Description
For their new company headquarters, Prada decided to work with the architect Guido Canali from Parma, who had already built production facilities for shoes at the same site in 2001 as well as in nearby Montegranaro. Canali sees himself as an architect with a clear-cut approach based on clear and legible structural simplicity and maximum transparency. His office was also responsible for the landscape design, which over the course of the 15-year-long design and construction phase became an integral part of the overall concept.
The company headquarters near Arezzo directly adjoin the motorway and the river Arno. The ground floor is visible as a long, vine-covered wall that extends on supports over a water basin, allowing the building to open a little to the motorway.

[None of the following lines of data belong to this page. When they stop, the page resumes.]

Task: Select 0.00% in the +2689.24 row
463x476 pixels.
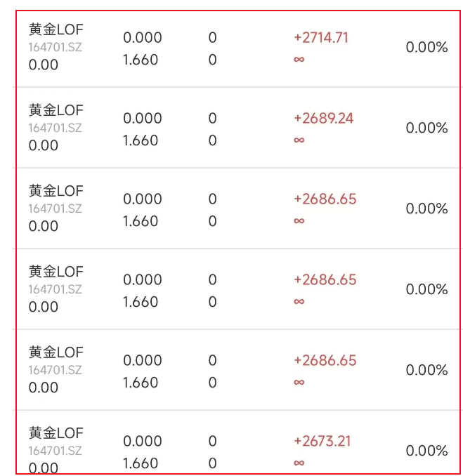Action: click(426, 128)
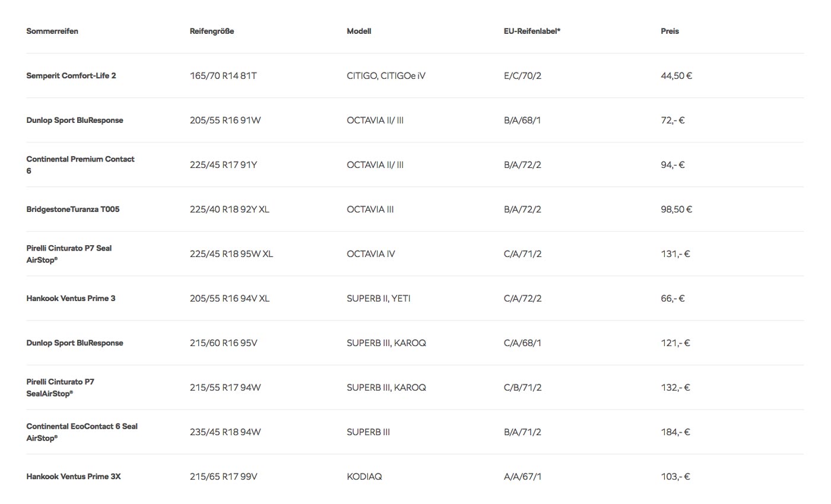The image size is (831, 504).
Task: Click Hankook Ventus Prime 3 tire name
Action: pos(71,298)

The two entrances are located at either ends of the wall. Behind it are the technical services, then, parallel to the wall, a narrow internal street and the enormous halls for production and development.

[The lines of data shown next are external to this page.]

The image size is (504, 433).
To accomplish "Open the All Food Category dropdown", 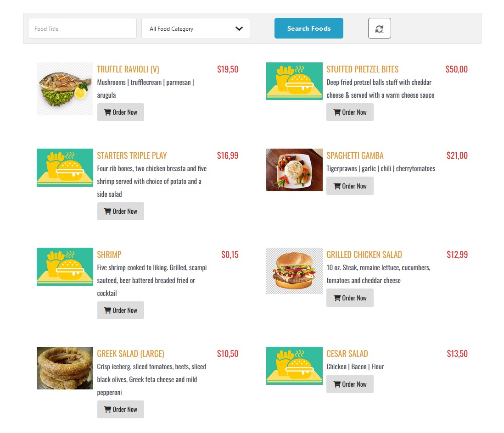I will pos(196,28).
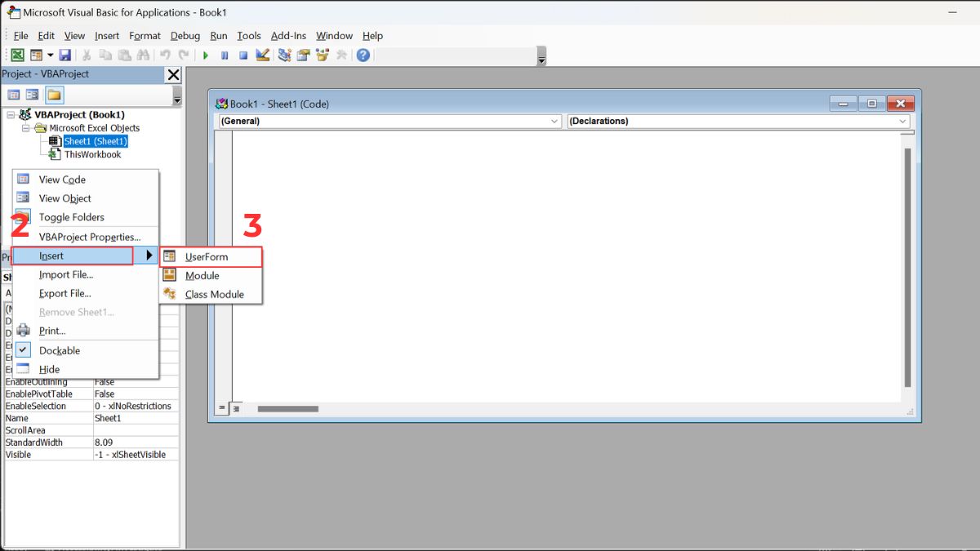Open the Object Browser icon
This screenshot has height=551, width=980.
(x=322, y=54)
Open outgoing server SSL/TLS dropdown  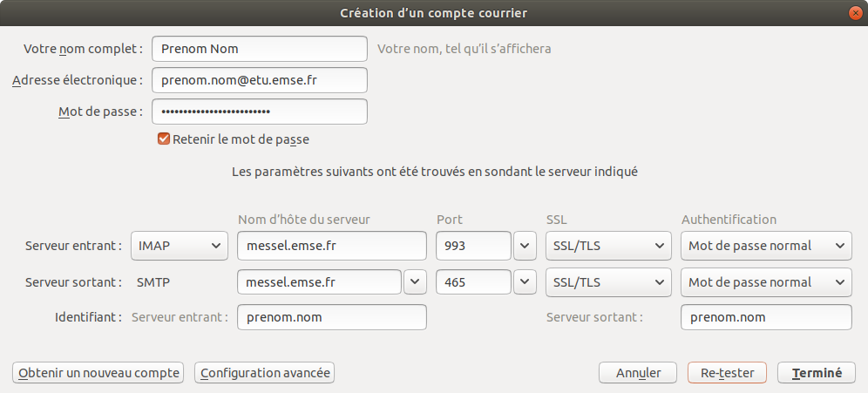point(608,282)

The basic concept of the building is based on two stacked levels of halls rotated at 45 degrees to each other. This shift in the orientation of the upper hall, to which the office wing and company restaurant are connected, gives the shed roofs their north-south orientation, achieves a better connection to the hill to the north and forms three striking building corners next to the motorway, which appear to float above the wall presenting the Prada logo to passing traffic. The upper hall is subdivided into four sections, two larger and two smaller, and can therefore be used flexibly. Between these sections are “ribbons” with sanitary facilities and storage spaces. Outside the hall, they continue as bridge-like tubular steel constructions that at their north ends contain walkways and stairs to the car park at the rear of the site. At their south ends, these walkways extend out above the outer wall ending in a series of lookouts overlooking the motorway.
From the upper shed roof hall, the views through the huge glass surfaces into the surrounding greenery are especially impressive. The roof terraces with their dense vegetation have been carefully laid out with fig trees and rare plants and likewise present a stunning view of the chain of hills in the distance.